- _Instructions to follow_: Somewhere below are a line with "Open Policies & rules breadcrumb" and a later line with "Task: Show info for Cancellations widget". Output exactly those lines and all lines between them.

[Dataset entries]
........

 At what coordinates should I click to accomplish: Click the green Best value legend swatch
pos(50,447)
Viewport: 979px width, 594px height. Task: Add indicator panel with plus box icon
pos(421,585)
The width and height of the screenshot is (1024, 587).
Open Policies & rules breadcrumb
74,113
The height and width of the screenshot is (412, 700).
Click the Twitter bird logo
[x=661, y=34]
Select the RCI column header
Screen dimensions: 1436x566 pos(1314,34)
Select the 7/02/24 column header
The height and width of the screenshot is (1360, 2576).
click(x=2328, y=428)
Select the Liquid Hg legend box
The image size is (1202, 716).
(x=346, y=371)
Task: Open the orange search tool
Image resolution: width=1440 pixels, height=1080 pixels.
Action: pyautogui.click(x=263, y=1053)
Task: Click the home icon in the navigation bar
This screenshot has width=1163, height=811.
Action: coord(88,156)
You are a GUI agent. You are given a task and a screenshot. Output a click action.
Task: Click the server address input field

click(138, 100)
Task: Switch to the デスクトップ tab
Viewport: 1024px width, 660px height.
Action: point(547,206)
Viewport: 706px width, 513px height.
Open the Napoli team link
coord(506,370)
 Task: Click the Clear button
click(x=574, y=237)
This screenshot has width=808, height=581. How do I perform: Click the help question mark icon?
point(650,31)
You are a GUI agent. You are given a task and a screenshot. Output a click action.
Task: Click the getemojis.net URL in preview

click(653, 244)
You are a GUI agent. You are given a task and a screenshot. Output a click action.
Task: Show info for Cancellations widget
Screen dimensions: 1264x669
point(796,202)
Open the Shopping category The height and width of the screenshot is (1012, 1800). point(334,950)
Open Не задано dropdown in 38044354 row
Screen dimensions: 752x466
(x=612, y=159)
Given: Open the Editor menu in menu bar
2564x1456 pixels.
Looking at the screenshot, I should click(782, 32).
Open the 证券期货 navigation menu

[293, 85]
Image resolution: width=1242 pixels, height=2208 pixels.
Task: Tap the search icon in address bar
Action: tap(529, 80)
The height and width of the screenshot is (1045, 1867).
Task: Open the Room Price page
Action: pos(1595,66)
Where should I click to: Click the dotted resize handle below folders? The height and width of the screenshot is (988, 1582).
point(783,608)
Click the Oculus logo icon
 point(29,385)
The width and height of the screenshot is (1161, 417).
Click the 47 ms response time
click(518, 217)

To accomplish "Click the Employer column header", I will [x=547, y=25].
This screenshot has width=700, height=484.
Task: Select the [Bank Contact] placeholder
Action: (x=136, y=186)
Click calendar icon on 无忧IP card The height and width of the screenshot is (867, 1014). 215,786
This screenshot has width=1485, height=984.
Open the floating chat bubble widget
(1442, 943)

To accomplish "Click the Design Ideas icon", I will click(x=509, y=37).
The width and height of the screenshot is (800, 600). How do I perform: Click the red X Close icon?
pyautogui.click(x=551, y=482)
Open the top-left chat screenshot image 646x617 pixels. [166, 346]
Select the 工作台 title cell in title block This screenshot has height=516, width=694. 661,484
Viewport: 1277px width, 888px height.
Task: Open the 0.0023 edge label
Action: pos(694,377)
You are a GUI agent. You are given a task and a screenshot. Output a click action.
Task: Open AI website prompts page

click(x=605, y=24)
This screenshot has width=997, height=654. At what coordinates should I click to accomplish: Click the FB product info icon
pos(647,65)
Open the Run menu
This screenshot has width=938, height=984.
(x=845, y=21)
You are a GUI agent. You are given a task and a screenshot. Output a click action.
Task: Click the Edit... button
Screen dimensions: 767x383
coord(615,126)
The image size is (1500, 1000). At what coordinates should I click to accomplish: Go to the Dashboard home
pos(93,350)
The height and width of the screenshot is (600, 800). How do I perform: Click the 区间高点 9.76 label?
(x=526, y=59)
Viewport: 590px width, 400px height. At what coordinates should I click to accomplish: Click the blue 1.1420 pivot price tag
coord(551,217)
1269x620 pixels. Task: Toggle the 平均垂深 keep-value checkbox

........

- _Solution to this problem_:
Open Policies & rules breadcrumb
74,113
The height and width of the screenshot is (412, 700).
Click the Twitter bird logo
[x=661, y=34]
Select the RCI column header
Screen dimensions: 1436x566 pos(1314,34)
Select the 7/02/24 column header
The height and width of the screenshot is (1360, 2576).
click(x=2328, y=428)
Select the Liquid Hg legend box
The image size is (1202, 716).
(x=346, y=371)
Task: Open the orange search tool
Image resolution: width=1440 pixels, height=1080 pixels.
Action: pyautogui.click(x=263, y=1053)
Task: Click the home icon in the navigation bar
This screenshot has width=1163, height=811.
Action: coord(88,156)
You are a GUI agent. You are given a task and a screenshot. Output a click action.
Task: Click the server address input field

click(138, 100)
Task: Switch to the デスクトップ tab
Viewport: 1024px width, 660px height.
Action: point(547,206)
Viewport: 706px width, 513px height.
Open the Napoli team link
coord(506,370)
 Task: Click the Clear button
click(x=574, y=237)
This screenshot has width=808, height=581. How do I perform: Click the help question mark icon?
point(650,31)
You are a GUI agent. You are given a task and a screenshot. Output a click action.
Task: Click the getemojis.net URL in preview

click(653, 244)
You are a GUI agent. You are given a task and a screenshot. Output a click action.
Task: Show info for Cancellations widget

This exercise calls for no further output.